A recent supply chain technology survey, hosted by Adante SCM, and BlueJay Solution this year, found that 80% of retailers, manufacturers and logistic providers are confident that they are “innovators” or “early adopters" of innovative supply chain technology.
High levels of confidence in the areas of technological adoption indicate a positive step towards acceptance of supply chain technology- implementation at scale.
“The report found that innovators and early adopters of technology were most likely to rank delivering an enhanced customer experience as the top factor in driving supply chain innovation within their organization. Creating a competitive advantage ranked second, and reducing costs was the least important of the three” (SpendMatters 2018).
These three focuses, when adopting innovative technologies/being early adopters, make supply chain professionals' motives rather transparent; customer first, competition second, costs third.
Interestingly enough, these focuses for supply chain excellence shifted within the organizations that considered themselves behind the ball within technological adoption/implementation. “Only 51.2% of late adopters reported defining and measuring customer experience” (Spend Matters 2018).
Does focus on customer experience, and the overall innovativeness of an organization, have some kind of correlation?
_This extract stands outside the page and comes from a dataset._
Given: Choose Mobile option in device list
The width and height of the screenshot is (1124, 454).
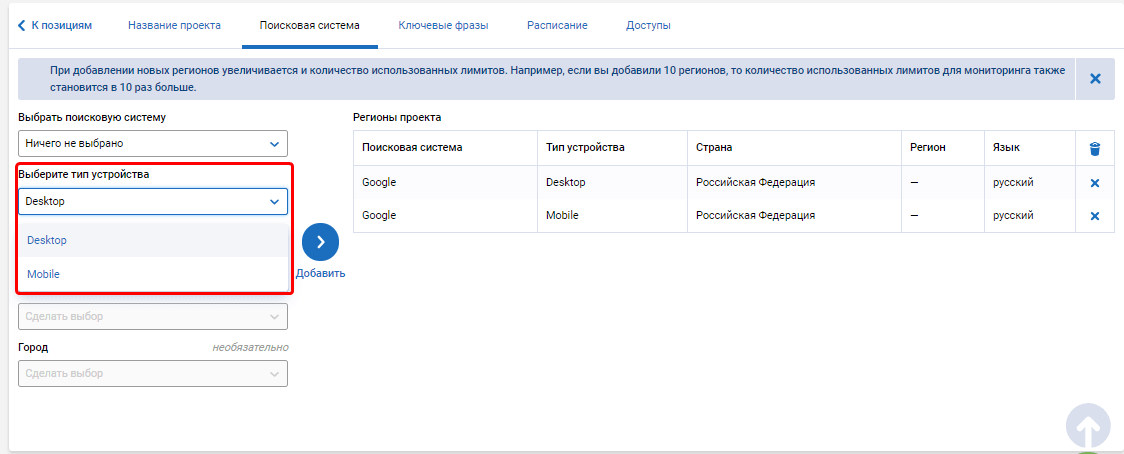Looking at the screenshot, I should pyautogui.click(x=153, y=274).
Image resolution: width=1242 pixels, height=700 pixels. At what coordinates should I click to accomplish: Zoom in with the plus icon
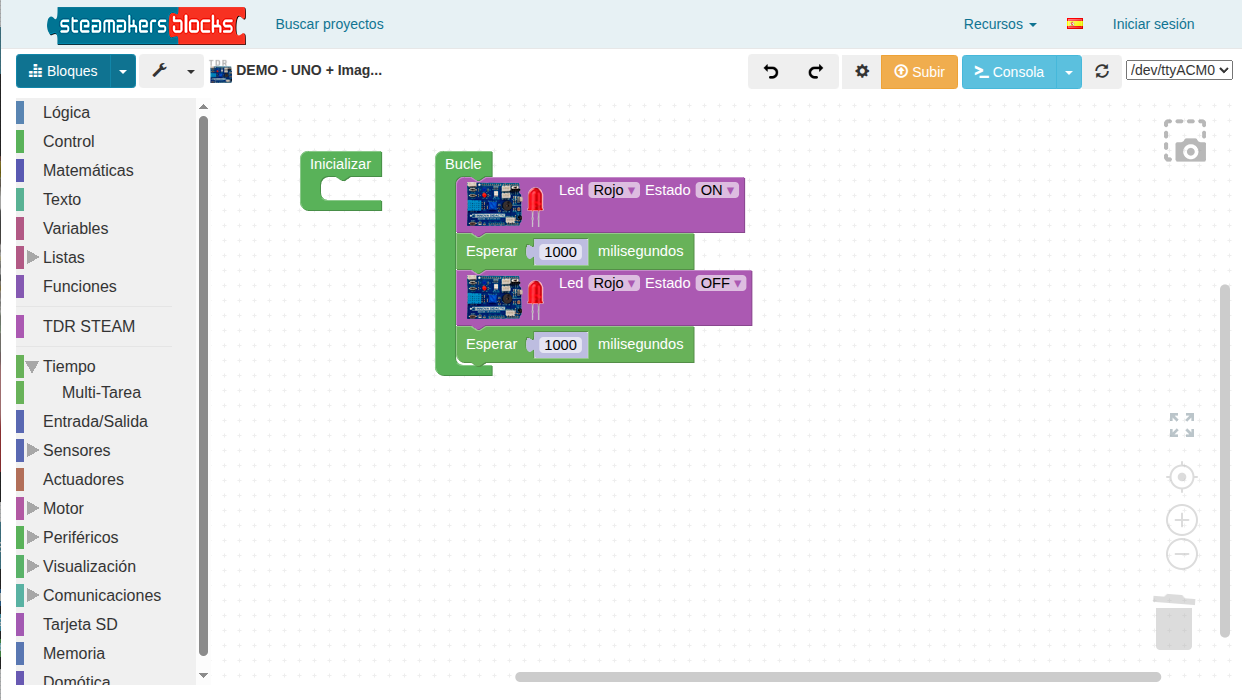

Maybe so, but there is no definitive answer as to why this would be the case. Early adopters of technology have attributes that point towards being high performing companies, because they're eager to enhance their means for better performance. In verticals like retail, manufacturing and logistics, customer experience leads to satisfaction and increased top-line/brand value. Organizations that are focusing on implementing technological innovations, to put their customer first, have understood a key characteristic of supply chain technology: Supply chain technology is the link between people and collaboration at scale.
Warehouse Management Solutions (WMS) was one of the main focus areas for innovators to create competitive edge with automation solutions, robotics and placed mobile devices. Of those surveyed, “20% of all respondents ranked “outdated IT systems” as the single biggest barrier to innovation within their organization, and the percentage was even higher among late adopters and average/below average performing companies” (SpendMatters 2018).
Technological innovation in SCM isn’t solely limited to beefing up on logistics excellence. Procurement and sourcing teams, too, benefit from early adoption. Reliance upon solutions such as Microsoft Excel, for data collection, storing and visualization is a move towards the non-scalable end of the innovation spectrum. As global supply chain networks continue to grow more complex, it’s important to adopt solutions/platforms that can function at scale, with agility and can account for volume and speed.
Are 80% of global retailers, manufacturers and logistic providers really “innovators”? No, probably not. But, as Steve Jobs once said, “Innovation distinguishes between a leader and a follower”. These organizations are conveying leadership in their industry, by ensuring their technological toolbox is plentiful.